__WHAT YOU WILL DO__.
**A.** Determine whether each of the following statements agrees with the forum thread on the sexless marriage: (i) Spicy's post asks how long the person has been married; (ii) the first writer recommends suffering in silence; (iii) the post quoted from Chris Taylor holds that accepting the situation made the reader part of the problem. Answer yes or no for each, quoting the deciding words of the thread.
**B.** Extend the forum thread on the sexless marriage, beginning after its final line.

__TEXT TO READ__.
9. Be careful your partner doesnt hold sex as a "rreward" that never comes, some partners can really manipulate the other.

OK so you think I sound bitter....bloody oath I do. There is no point in my case trying to talk to her cause she doesnt want to know. So dont be like me and suffer silently, making yourself mentally sick...ACT. You are a human and sex is part of being human. You have the right maybe even obligation to find happiness and your partner can jump because it was through their actions that led you to cheat or leave, how dare they try to put the responsibility on to you, do not stand for that !!!

Cheers


----------



## Spicy (Jun 18, 2016)

Welcome to the forum, siorry you are here.

A few questions- 

How long have you been married?

Was your sex life good at any point in your relationship?
If yes, when did it change?

When/If you have sat her down and had a very open conversation about your needs, What is her reaction like?

Is there any romance in your marriage? Do you go out on dates and on great vacations together?

Is she affectionate in any other ways? (Hand holding, kisses, snuggle while watching tv etc?)

Has any outside help been sought (independent counseling, marriage counseling, sex couseling, religious etc)?

The answers to these will help us help you. The rest of the gang will be a long shortly.

Please don't cheat until your divorced,.


----------



## apvalerius (Sep 10, 2017)

Chris Taylor said:


> So it sounds like it died shortly after getting married. If that's the case, or even if it was only 10 years ago, you're really part of the problem. You "taught" your wife that a sexless marriage was OK by accepting it and still providing things like vacations and coffee dates.

[Stored items]
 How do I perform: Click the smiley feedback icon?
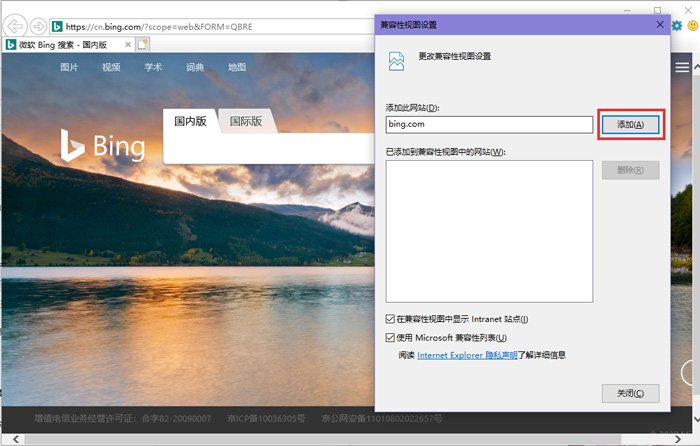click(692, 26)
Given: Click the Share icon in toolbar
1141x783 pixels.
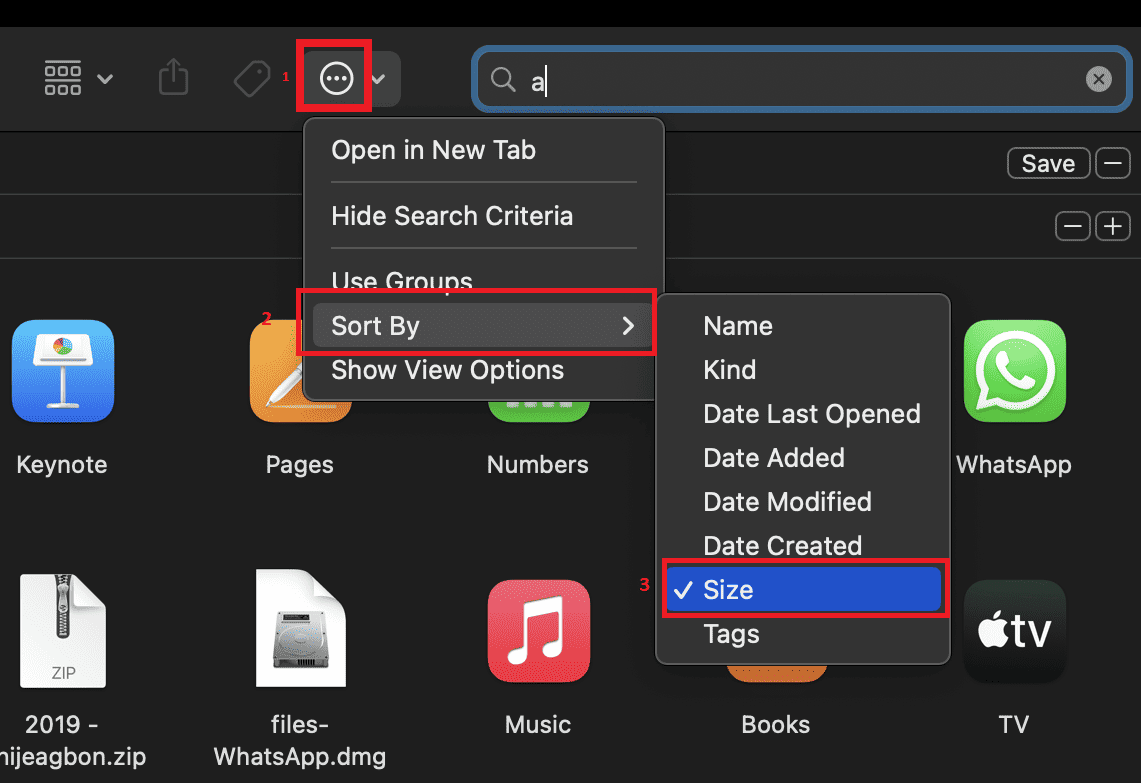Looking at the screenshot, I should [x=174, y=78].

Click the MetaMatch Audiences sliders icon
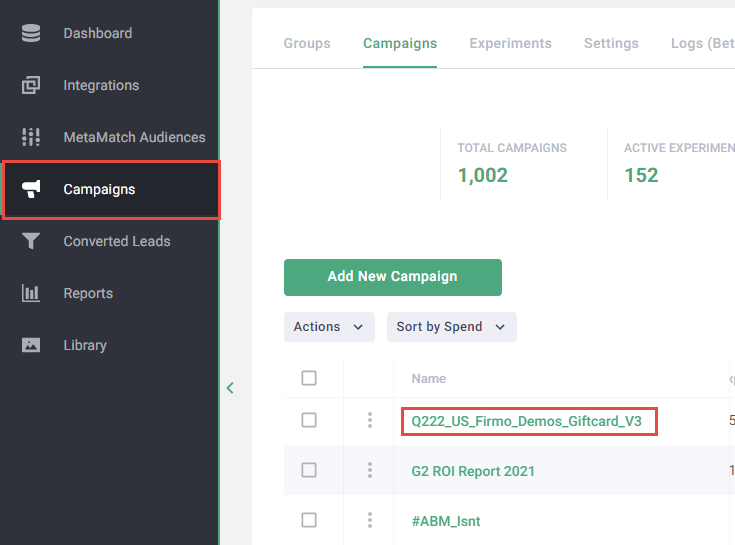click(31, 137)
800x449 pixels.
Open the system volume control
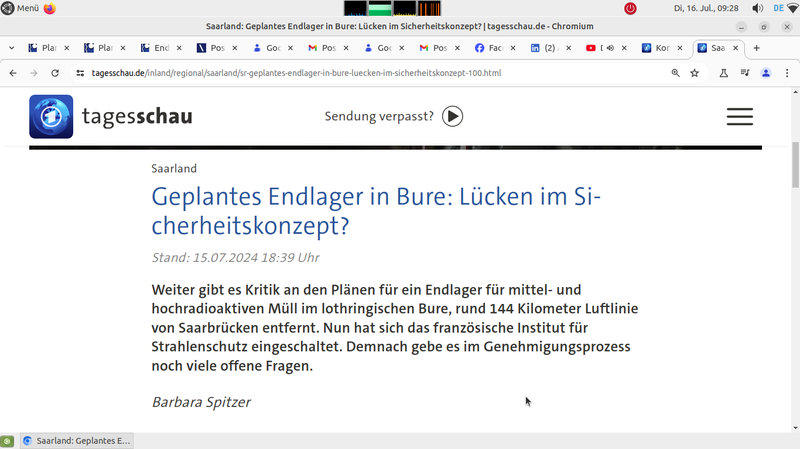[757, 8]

__EXERCISE RESPONSES__.
**A.**
(i) Yes: "How long have you been married?"
(ii) No: "So dont be like me and suffer silently, making yourself mentally sick...ACT."
(iii) Yes: "you're really part of the problem. You "taught" your wife that a sexless marriage was OK by accepting it"

**B.**
This is another concern that holds me back from ever getting married in the first place. My financial situation would prevent divorce for sure, but I can't get stuck in a situation where I'm not getting the consent of my legally wedded wife nor the consent of other women upon them finding out I'm married. I've only had sex twice in my life and I'm 33. I wasn't even interested until I got surgically sterilized to shield myself from parental responsibility. I'm not sure if I have high T from my vasectomy but my desire to make love is very strong. I've Googled all around for coital frequency studies to get an idea how much sex is reasonable to expect but the latest study I can find is three decades old. But no sex at all from an early point in the marriage is something I ABSOLUTELY MUST avoid!


----------



## john117 (May 20, 2013)

To quote a meme I read, "used to be sex before marriage was bad. Now it's sex after marriage that is bad".

In this day and age there are no guarantees. You may get Vixen Vicki or Frigid Frida and everything in between.


----------



## SlowlyGoingCrazy (Jun 2, 2011)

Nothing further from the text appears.